Una palabra de Raúl Castro es una orden para Nicolás Maduro y una de Ramiro Valdés una decisión indiscutible para el general Vladimir Padrino, Jefe de los Ejércitos venezolanos. Pero Maduro, Padrino ni los funcionarios de la dictadura tienen poder real para actuar por propia iniciativa. Y quien en la alta nomenclatura –como la fiscal general de la república, Luisa Ortega Díaz– los contraríe correrá el riesgo de ser “suicidada”, como lo insinuara con perversa y estúpida brutalidad, Pedro Carreño, ex guardaespaldas y sigüises (delator) del dictador Hugo Chávez.
Sin el consenso de los tiranos cubanos o la decisión unilateral de sus estados mayores de retirarse del campo de batalla temiendo graves consecuencias para la supervivencia de su “revolución”, Venezuela no saldrá de su tragedia. Para Cuba, la dictadura venezolana es un “essential”, una conquista innegociable.

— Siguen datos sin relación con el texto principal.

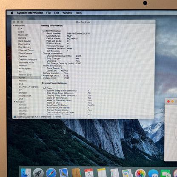Open Contacts book icon in Dock
The width and height of the screenshot is (177, 177).
[76, 173]
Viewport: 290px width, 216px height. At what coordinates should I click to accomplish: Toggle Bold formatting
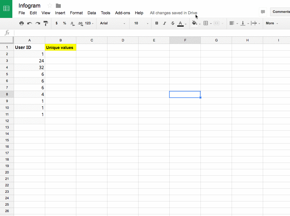[157, 23]
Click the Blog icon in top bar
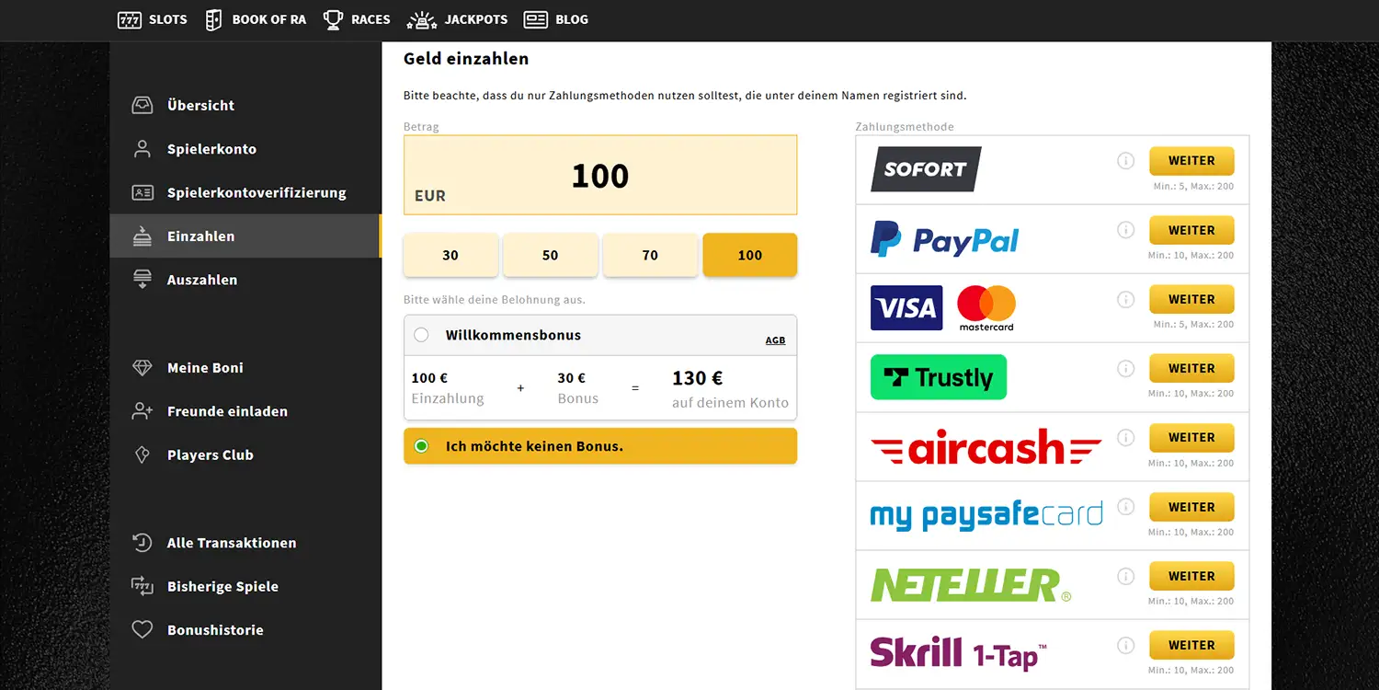The height and width of the screenshot is (690, 1379). [535, 19]
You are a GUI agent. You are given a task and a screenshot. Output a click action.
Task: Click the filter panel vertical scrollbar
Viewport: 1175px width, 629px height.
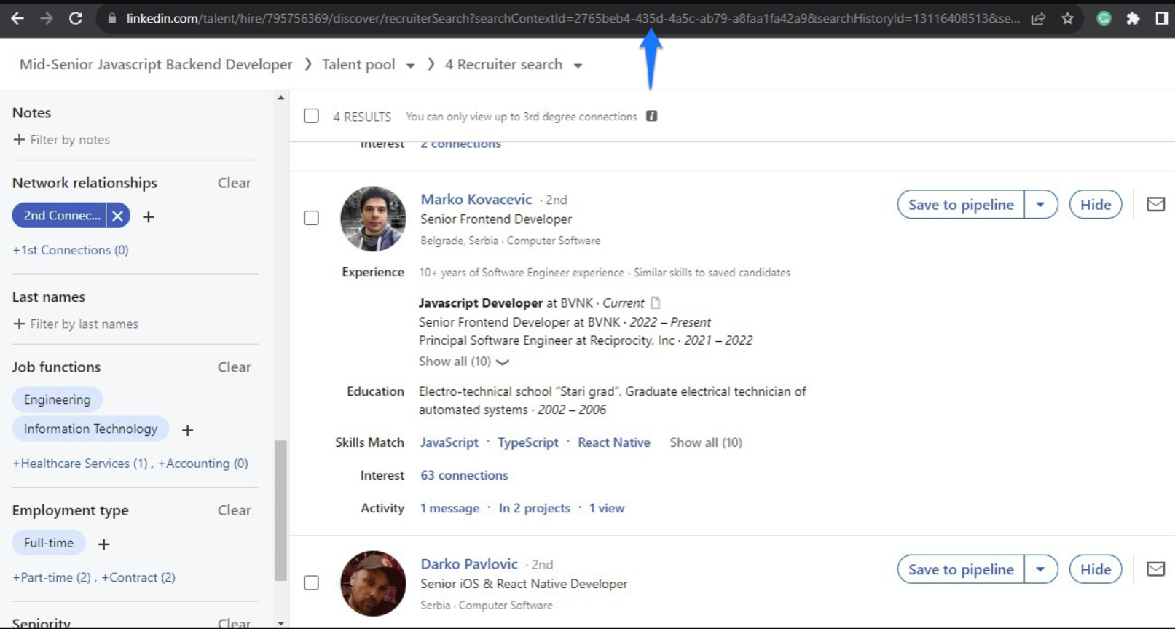(x=280, y=509)
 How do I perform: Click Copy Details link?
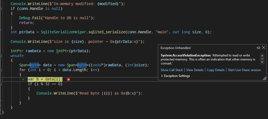click(x=216, y=70)
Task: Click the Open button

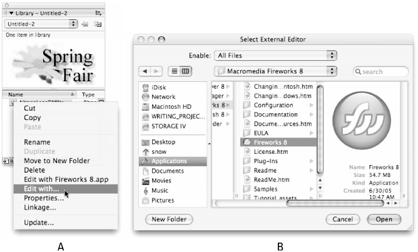Action: tap(384, 219)
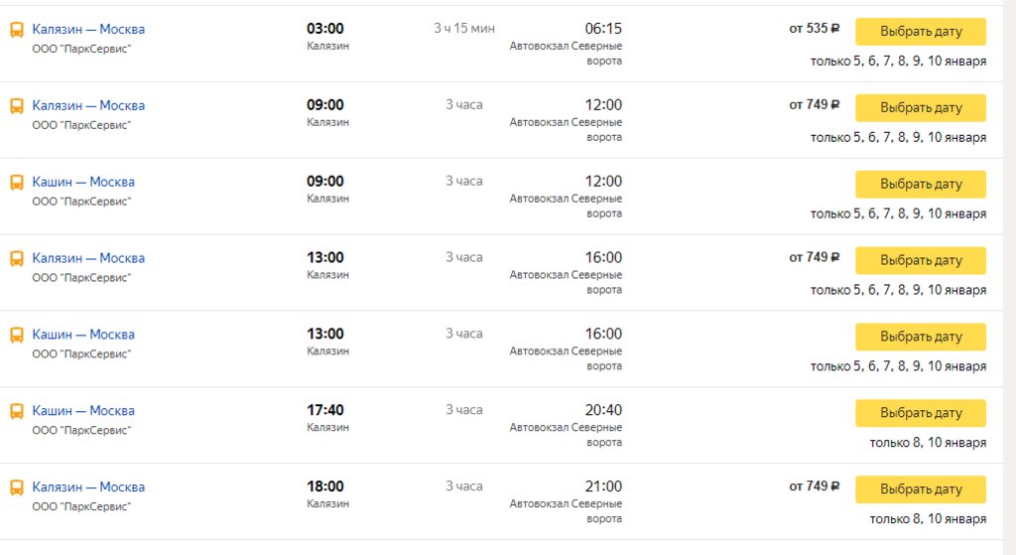Open Кашин — Москва route departing 09:00
Image resolution: width=1016 pixels, height=555 pixels.
pos(83,183)
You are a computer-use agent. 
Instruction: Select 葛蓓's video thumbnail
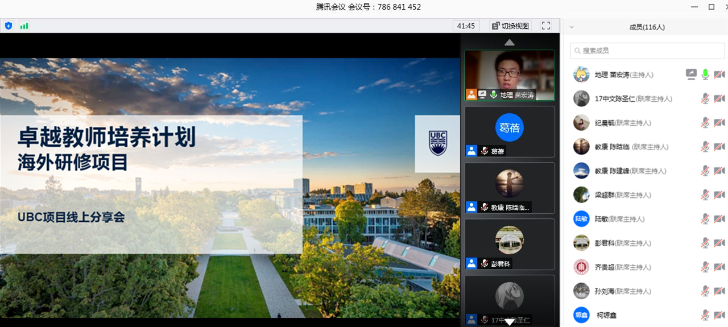[510, 131]
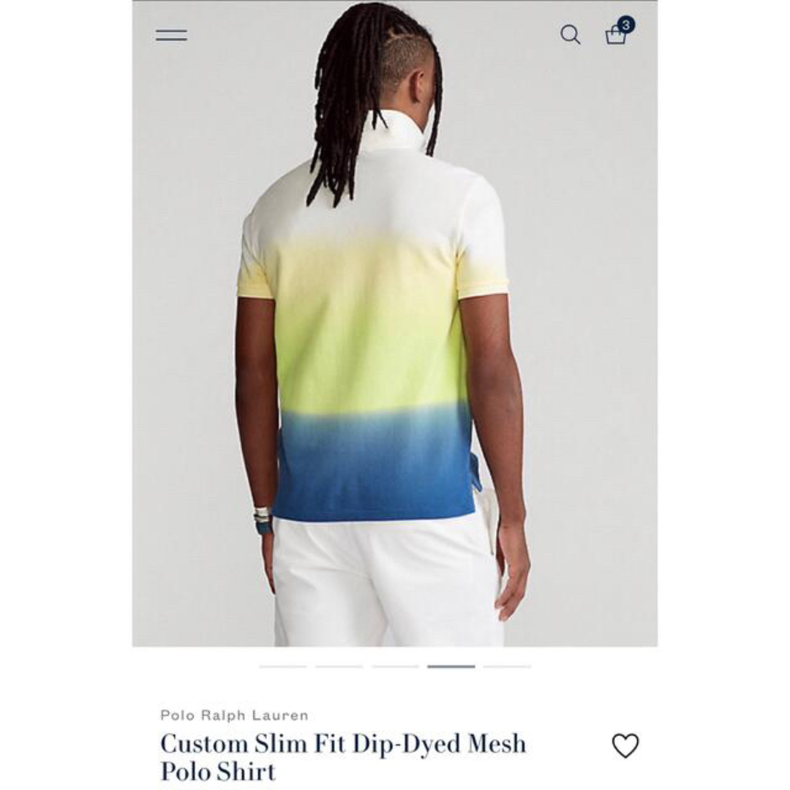790x790 pixels.
Task: Select the active fourth carousel indicator
Action: (x=451, y=666)
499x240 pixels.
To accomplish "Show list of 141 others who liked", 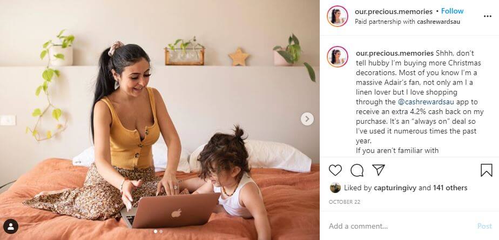I will coord(450,188).
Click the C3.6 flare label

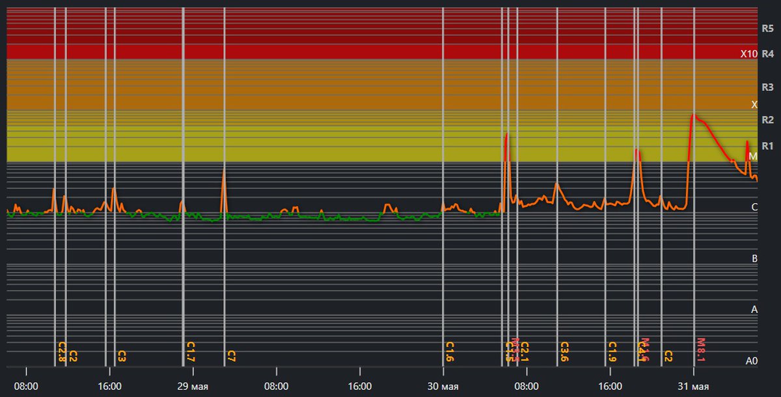[x=564, y=351]
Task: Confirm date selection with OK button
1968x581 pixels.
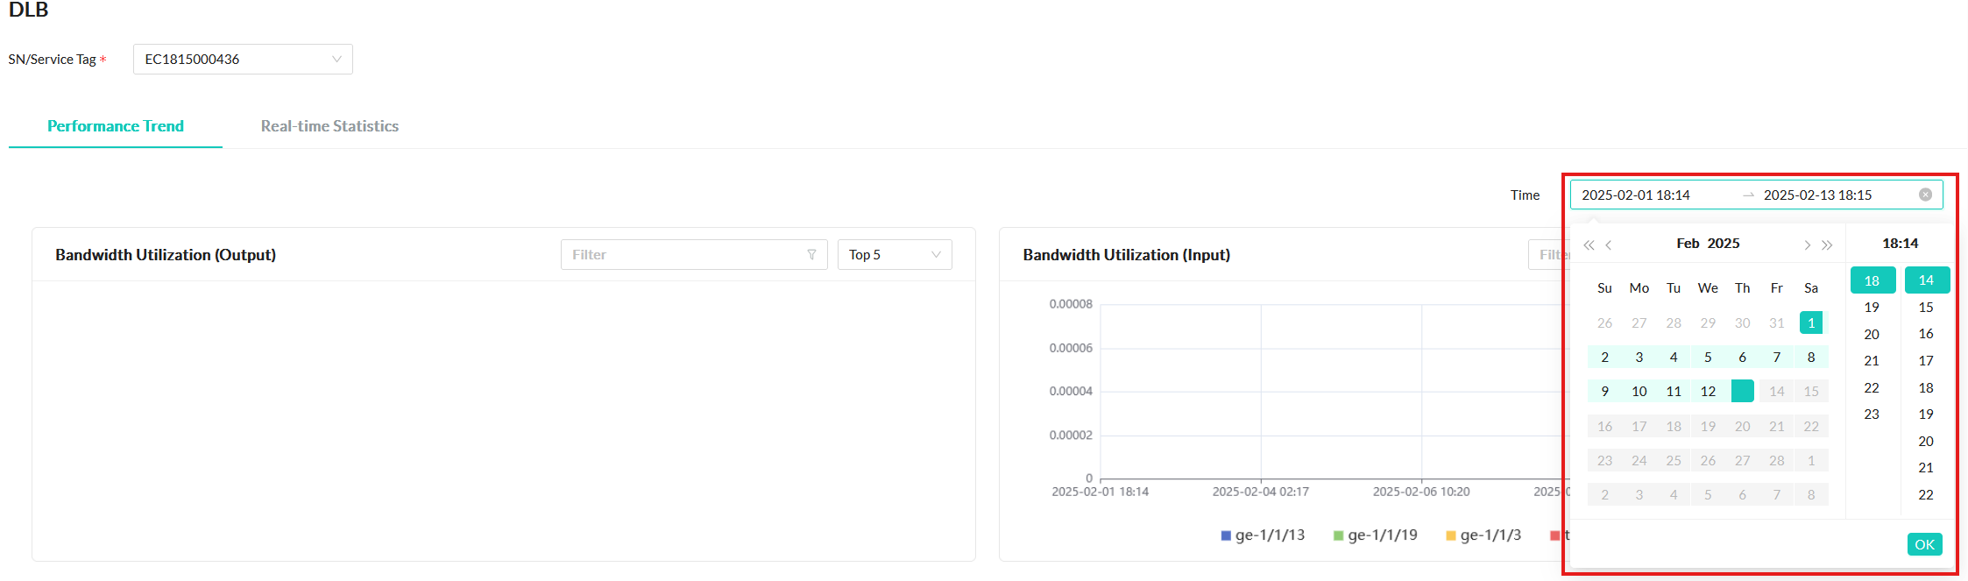Action: (x=1924, y=544)
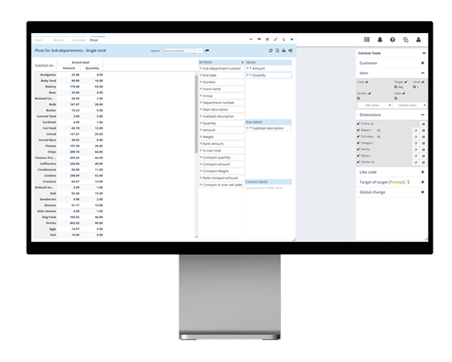Select the Store name field
This screenshot has height=362, width=452.
(211, 89)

Héctor Schamis, el gran columnista de El País, escribió en abril de 2015 que en Venezuela no existían las fuerzas internas capaces de dirimir el grave conflicto en el que estábamos. La insurrección en marcha, de una dimensión, fuerza y alcance inéditos en la historia de América Latina y sólo comparable a los sucesos de Ucrania o la Primavera Árabe, demuestra que existen de la parte opositora las fuerzas para reconstruir el país y echar a andar una Nueva República, liberal, democrática, próspera y poderosa, si sólo se enfrentaran a una dictadura endógena, fracasada, arruinada y acorralada, como esta farsa trágica del castrochavismo. No le pidan al pueblo venezolano, cuyas fuerzas armadas lo han traicionado vendiéndose al enemigo, que venza a las tropas cubanas invasoras. ¿Esperan por un nuevo Vietnam?
Es la hora de que la comunidad democrática internacional abra los ojos y venga en nuestro auxilio. Con todos sus medios. Venezuela es, para la región y los mismos Estados Unidos, inmensamente más valioso e importante que Siria. Esperamos que por lo menos lo entiendan.